**Trecho da página:**
Nos anos 60, quando ainda muito jovem, fiz o primeiro contato com portadores de hemofilia, mas ninguém sabia do que se tratava, nem mesmo a gente ouvia alguém usando o nome hemofilia. Na cidadezinha onde eu morava aquilo era simplesmente uma “doença de sangue”. Mas que doença? Ninguém sabia explicar, e como ninguém explicava, criavam-se em torno daquela condição, verdadeiros mitos.
Muitos achavam que era obra de Deus, outros entendiam que nós humanos somos castigados pelos erros dos nossos antepassados – os descendentes nasceriam possuidores de uma dívida que nunca fizeram – e muitos outros acreditavam que os problemas de saúde para os quais a medicina ainda não conseguia êxito, poderiam ser resolvidos pela reza, promessas e outros expedientes místicos. Os mais radicais acreditavam que todo sofrimento que vinha de algo desconhecido, deveria mesmo ser obra do diabo.
Tudo que não conseguimos explicar nos causa muita angústia e um dos mecanismos que usamos para combater nossas angústias, pode ser tentar explicar as coisas através de algum ser divinal, que está muito além de nosso conhecimento; assim tudo se acomoda melhor porque transferimos a tarefa de estudar o assunto para outras instâncias. ”Deus é que quis assim e acabou”, ou, “isto é obra do diabo”, e ainda, “Deus dá o frio conforme o cobertor” e por aí vai. Temos a sensação de que de fato o problema acaba quando transferimos a responsabilidade.

**Dados brutos:**
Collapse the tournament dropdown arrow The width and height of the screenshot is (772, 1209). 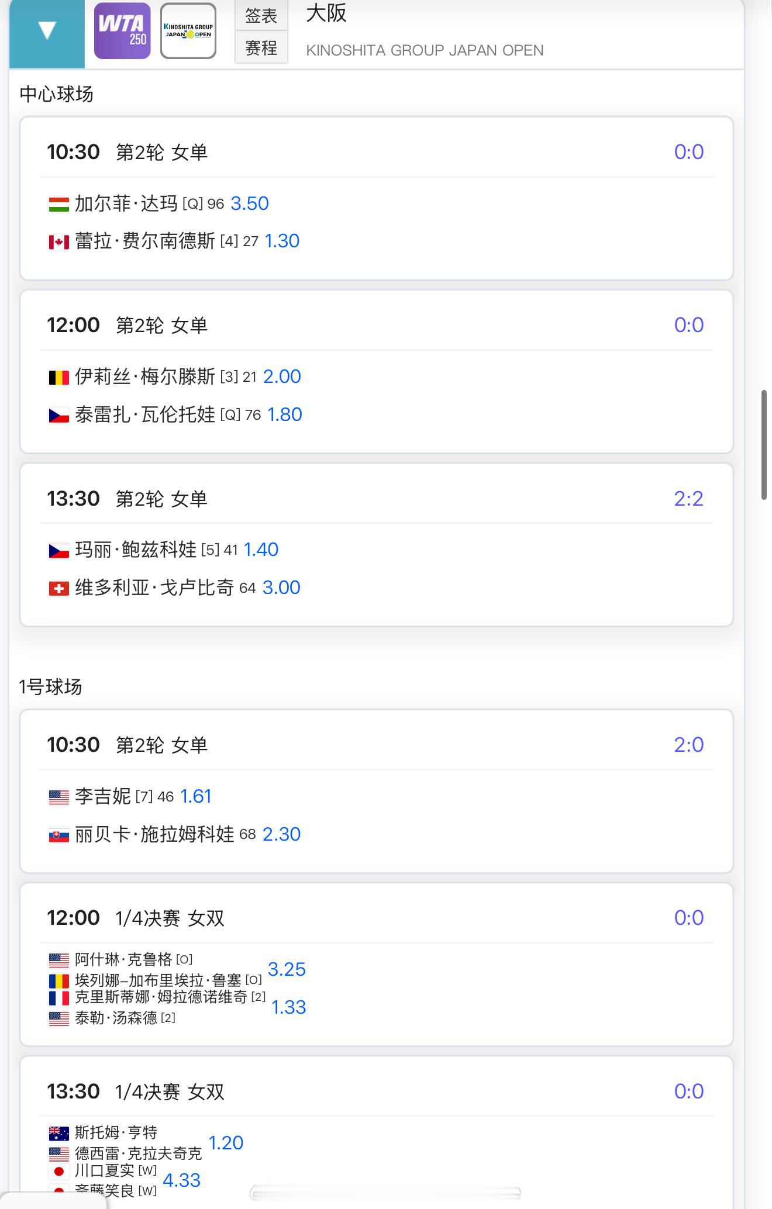tap(47, 30)
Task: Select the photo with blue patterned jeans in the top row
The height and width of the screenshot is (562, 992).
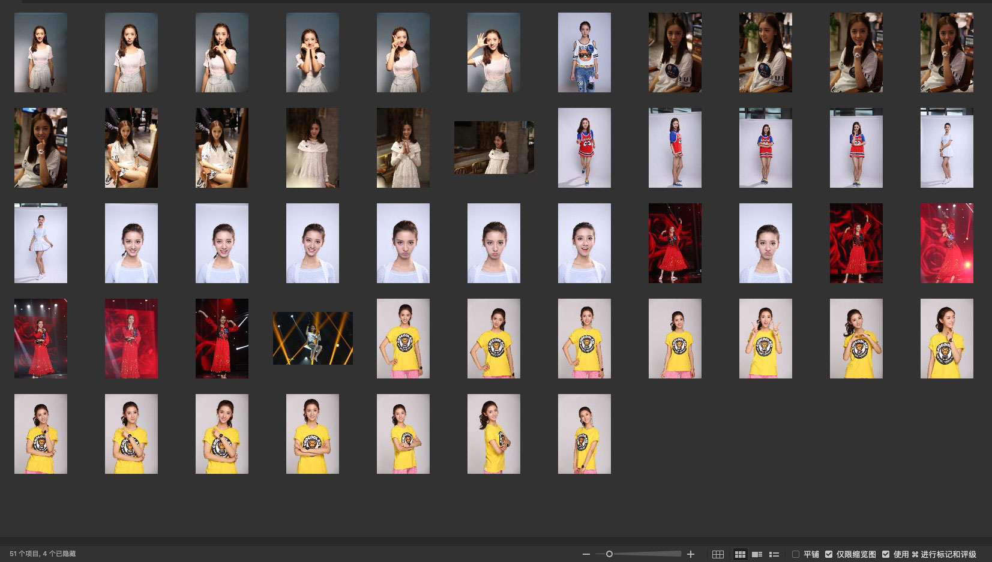Action: click(x=585, y=53)
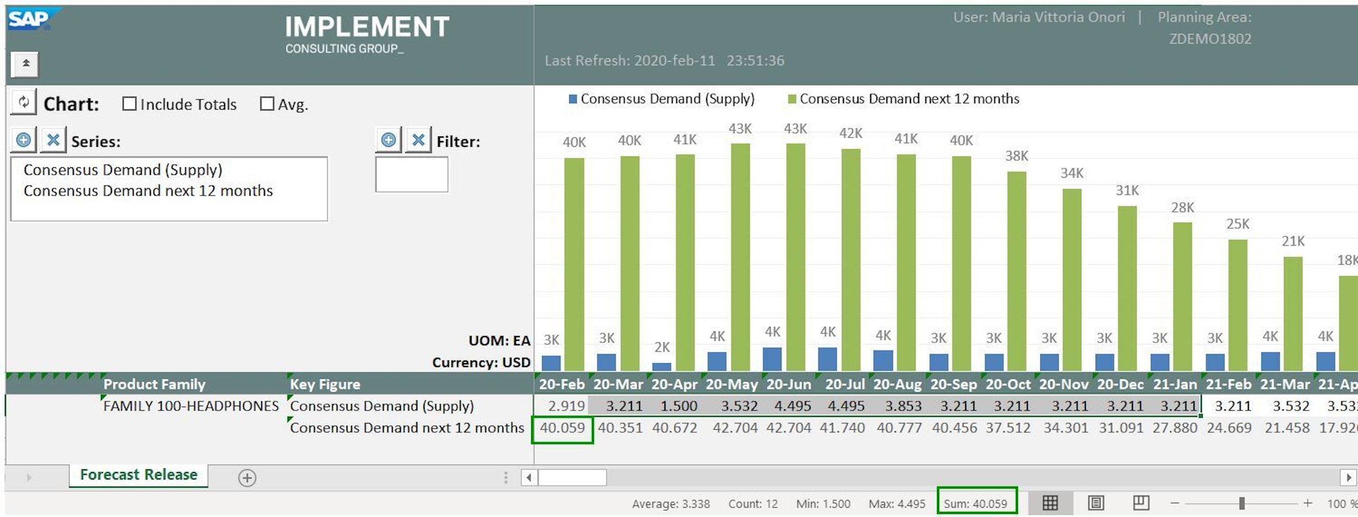This screenshot has height=517, width=1358.
Task: Remove filter using the X icon
Action: [x=418, y=140]
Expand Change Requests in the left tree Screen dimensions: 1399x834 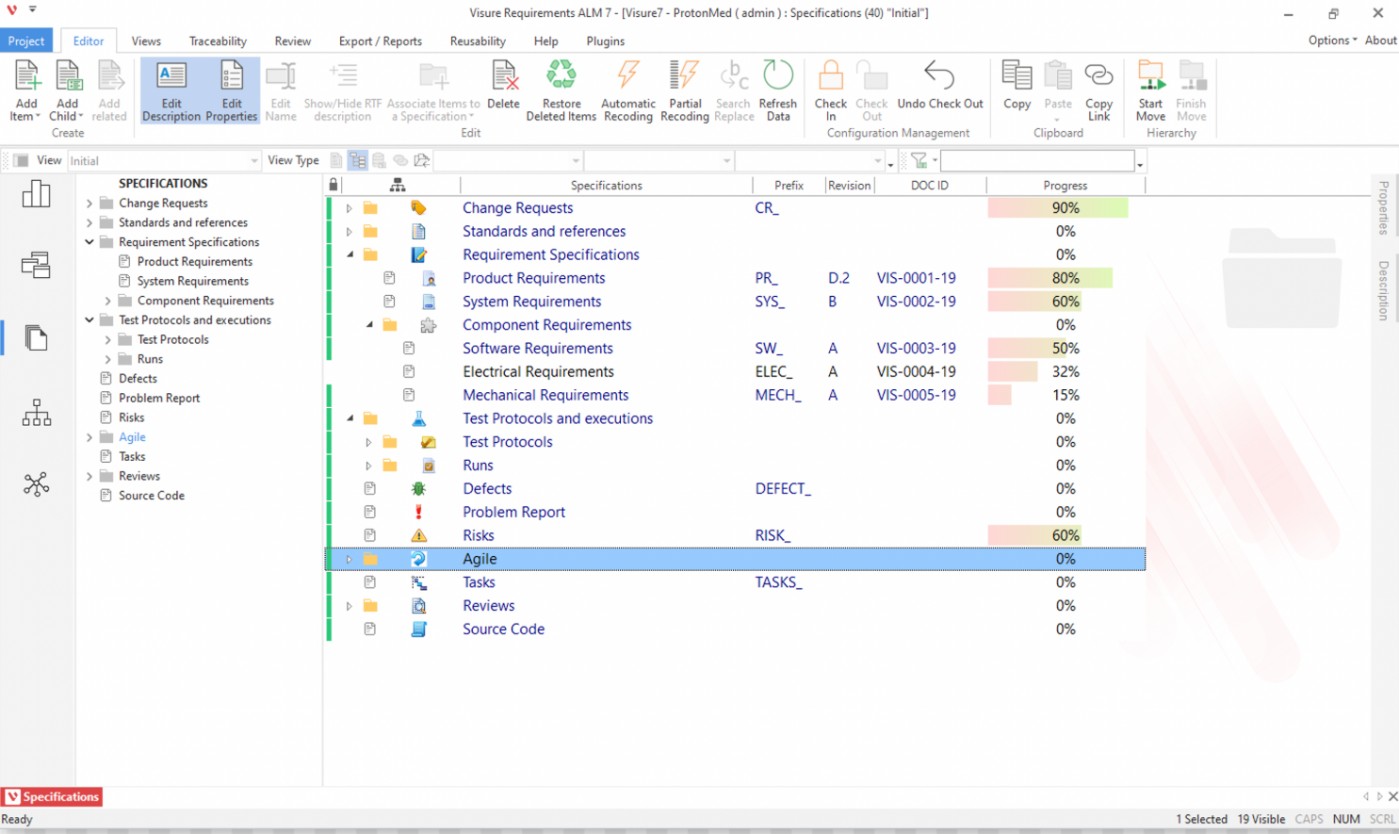[x=89, y=204]
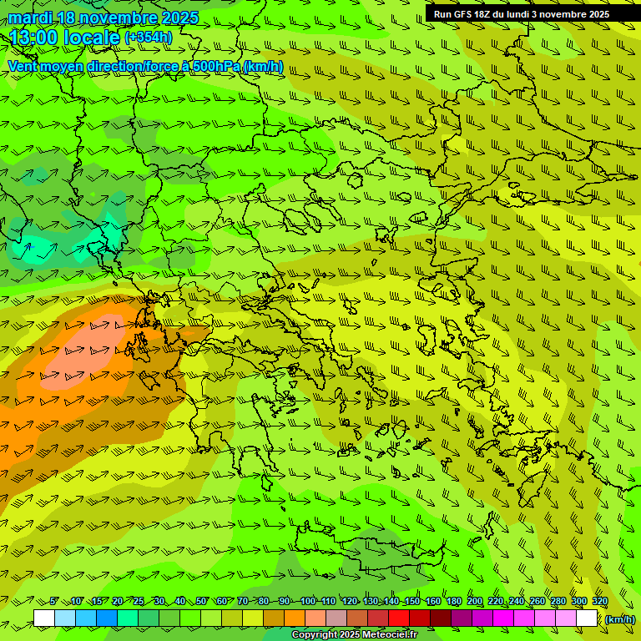This screenshot has width=641, height=641.
Task: Select the "(+354h)" forecast offset label
Action: pos(149,38)
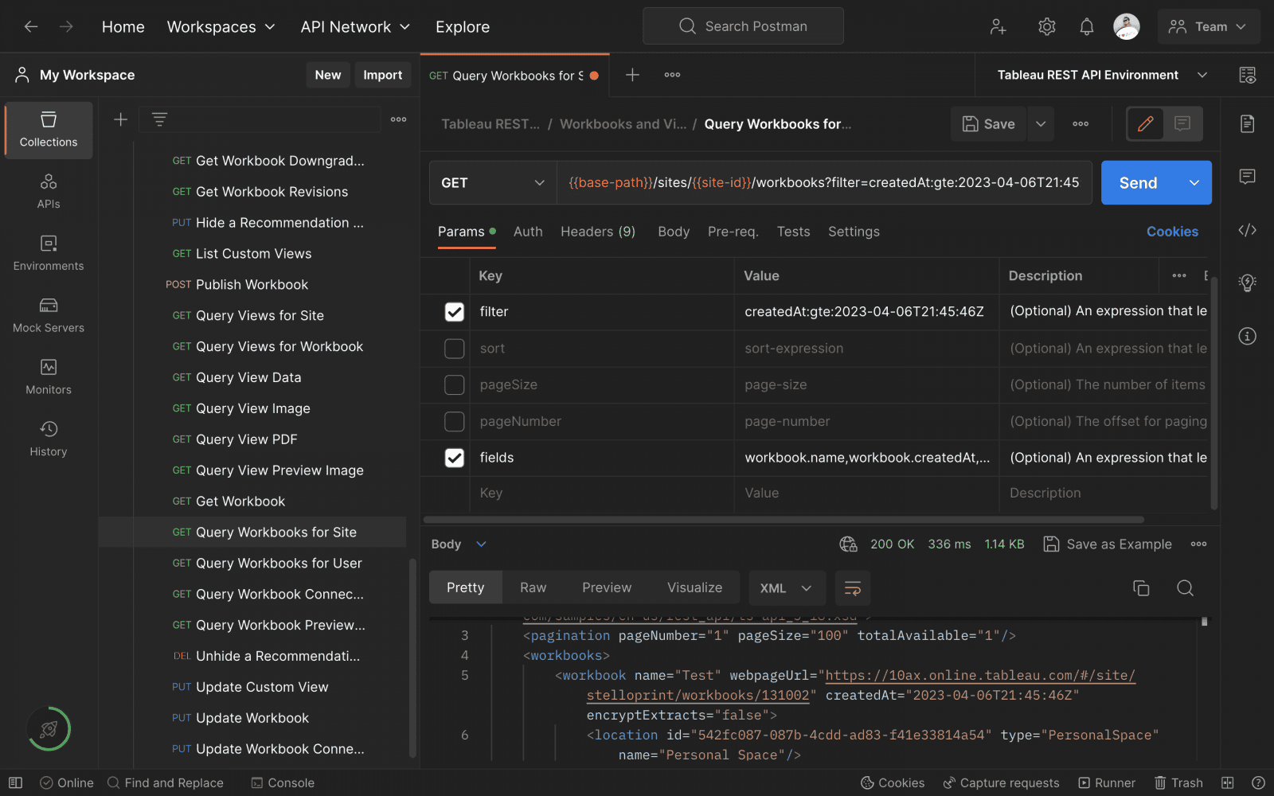Click the Cookies link
This screenshot has height=796, width=1274.
(x=1172, y=232)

**O que fazer:** Escreva a continuação do texto sobre a hemofilia, começando logo após a última frase dele.

**Resposta ao problema:**
Mas felizmente a medicina como ciência não costuma transferir responsabilidade, ela precisa buscar explicações e precisa também chamar para si a responsabilidade de desvendar os mistérios que envolvem a tão complicada “máquina” humana.
Até chego a acreditar que o pedaço do caminho que ainda não percorremos para chegarmos ao equacionamento total do problema do hemofílico, não é por culpa da ciência e sim pelas dificuldades políticas, um campo onde as competições ocorrem mesmo quando o assunto é a vida humana.
Graças a tantas desavenças no campo político é que os hemofílicos ainda “correm atrás do prejuízo”, quando já deveriam ter como líquido e certo o direito de nascer e crescer sem tantas sequelas deixadas por um mal que nem mesmo deveria mais ser chamado de doença.
Tudo continua a depender de dois fatores: o fator de coagulação e o fator político.